*** RECORDS FOR PROCESSING ***
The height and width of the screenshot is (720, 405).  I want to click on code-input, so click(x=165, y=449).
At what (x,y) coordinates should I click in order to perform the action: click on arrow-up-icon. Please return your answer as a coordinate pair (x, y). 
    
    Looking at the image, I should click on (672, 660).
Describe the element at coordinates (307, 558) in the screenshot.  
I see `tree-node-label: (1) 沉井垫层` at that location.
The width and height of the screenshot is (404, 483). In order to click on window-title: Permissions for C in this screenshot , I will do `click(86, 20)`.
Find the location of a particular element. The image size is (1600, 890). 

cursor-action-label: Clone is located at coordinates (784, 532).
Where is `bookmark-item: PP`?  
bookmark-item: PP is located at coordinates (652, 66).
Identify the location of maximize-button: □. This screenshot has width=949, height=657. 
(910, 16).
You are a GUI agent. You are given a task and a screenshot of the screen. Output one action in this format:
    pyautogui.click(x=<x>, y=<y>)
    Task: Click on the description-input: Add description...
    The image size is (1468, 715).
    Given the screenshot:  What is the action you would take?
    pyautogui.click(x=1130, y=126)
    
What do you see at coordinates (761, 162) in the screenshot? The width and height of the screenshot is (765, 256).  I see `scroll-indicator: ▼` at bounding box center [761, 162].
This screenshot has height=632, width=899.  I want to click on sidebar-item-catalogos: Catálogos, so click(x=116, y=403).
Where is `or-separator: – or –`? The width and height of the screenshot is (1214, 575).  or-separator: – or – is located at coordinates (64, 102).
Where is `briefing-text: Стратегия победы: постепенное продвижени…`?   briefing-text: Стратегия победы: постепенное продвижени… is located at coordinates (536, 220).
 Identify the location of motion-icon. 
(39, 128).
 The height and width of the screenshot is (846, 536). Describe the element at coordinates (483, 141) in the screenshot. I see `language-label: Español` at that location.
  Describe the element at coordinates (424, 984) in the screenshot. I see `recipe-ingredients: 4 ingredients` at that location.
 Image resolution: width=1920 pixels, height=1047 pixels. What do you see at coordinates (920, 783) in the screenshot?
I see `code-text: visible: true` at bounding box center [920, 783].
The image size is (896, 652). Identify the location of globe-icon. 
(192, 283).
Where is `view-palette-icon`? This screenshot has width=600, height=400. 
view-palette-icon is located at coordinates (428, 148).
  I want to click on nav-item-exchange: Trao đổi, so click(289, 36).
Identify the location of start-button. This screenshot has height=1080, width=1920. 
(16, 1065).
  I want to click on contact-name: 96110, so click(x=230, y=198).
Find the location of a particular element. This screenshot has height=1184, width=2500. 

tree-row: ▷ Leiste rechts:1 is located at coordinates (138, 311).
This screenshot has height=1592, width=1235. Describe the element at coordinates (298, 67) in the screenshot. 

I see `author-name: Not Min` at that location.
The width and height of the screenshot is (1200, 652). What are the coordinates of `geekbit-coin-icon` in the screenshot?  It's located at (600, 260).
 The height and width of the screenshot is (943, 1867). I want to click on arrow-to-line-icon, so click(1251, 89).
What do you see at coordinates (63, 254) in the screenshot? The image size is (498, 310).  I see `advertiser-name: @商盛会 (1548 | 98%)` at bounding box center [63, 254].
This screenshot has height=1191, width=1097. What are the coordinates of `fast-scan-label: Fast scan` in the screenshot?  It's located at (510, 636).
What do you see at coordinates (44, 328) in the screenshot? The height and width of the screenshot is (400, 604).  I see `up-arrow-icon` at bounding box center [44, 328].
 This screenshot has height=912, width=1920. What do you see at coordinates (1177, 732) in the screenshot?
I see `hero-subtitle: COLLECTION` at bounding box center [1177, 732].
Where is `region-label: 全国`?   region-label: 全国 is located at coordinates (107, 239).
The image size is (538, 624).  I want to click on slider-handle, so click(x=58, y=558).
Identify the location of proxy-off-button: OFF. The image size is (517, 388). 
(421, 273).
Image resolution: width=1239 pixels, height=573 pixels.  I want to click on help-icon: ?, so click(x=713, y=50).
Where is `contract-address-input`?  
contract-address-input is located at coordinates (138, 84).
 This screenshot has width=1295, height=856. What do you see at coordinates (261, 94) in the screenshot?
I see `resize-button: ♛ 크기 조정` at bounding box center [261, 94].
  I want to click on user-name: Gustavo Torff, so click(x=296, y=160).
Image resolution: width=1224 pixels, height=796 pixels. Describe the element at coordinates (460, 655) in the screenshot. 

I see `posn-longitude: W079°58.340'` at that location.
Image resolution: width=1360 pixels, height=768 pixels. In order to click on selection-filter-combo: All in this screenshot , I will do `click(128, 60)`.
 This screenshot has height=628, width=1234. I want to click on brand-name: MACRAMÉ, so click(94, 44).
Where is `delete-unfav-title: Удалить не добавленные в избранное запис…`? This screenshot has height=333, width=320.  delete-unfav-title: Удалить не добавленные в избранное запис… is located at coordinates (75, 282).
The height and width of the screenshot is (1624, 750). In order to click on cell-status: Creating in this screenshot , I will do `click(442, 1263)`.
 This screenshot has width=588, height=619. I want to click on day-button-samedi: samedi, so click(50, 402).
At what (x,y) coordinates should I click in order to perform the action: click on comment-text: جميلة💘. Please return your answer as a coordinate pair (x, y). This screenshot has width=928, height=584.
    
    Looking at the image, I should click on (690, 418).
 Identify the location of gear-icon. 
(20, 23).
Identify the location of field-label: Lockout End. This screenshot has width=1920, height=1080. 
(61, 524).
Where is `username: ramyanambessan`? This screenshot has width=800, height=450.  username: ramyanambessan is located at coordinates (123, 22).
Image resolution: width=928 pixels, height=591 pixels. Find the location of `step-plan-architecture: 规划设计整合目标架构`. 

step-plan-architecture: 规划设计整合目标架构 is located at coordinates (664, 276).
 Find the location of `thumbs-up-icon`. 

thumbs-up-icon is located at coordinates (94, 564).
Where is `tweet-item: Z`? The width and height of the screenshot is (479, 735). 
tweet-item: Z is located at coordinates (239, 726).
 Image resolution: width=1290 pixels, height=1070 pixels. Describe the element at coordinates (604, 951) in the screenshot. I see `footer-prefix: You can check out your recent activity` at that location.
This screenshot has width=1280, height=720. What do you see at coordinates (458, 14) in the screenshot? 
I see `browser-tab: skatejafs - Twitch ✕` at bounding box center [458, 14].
*** End of RECORDS FOR PROCESSING ***
▸ **REQUIRED WORK**
Could you switch "element" to "item" wherever it occurs in the stretch of the listing from the line containing "Describe the element at coordinates (307, 558)" through the line containing "cursor-action-label: Clone is", change nothing else, and return only those lines?

▸ **EXPECTED ANSWER**
Describe the item at coordinates (307, 558) in the screenshot.  
I see `tree-node-label: (1) 沉井垫层` at that location.
The width and height of the screenshot is (404, 483). In order to click on window-title: Permissions for C in this screenshot , I will do `click(86, 20)`.
Find the location of a particular item. The image size is (1600, 890). 

cursor-action-label: Clone is located at coordinates (784, 532).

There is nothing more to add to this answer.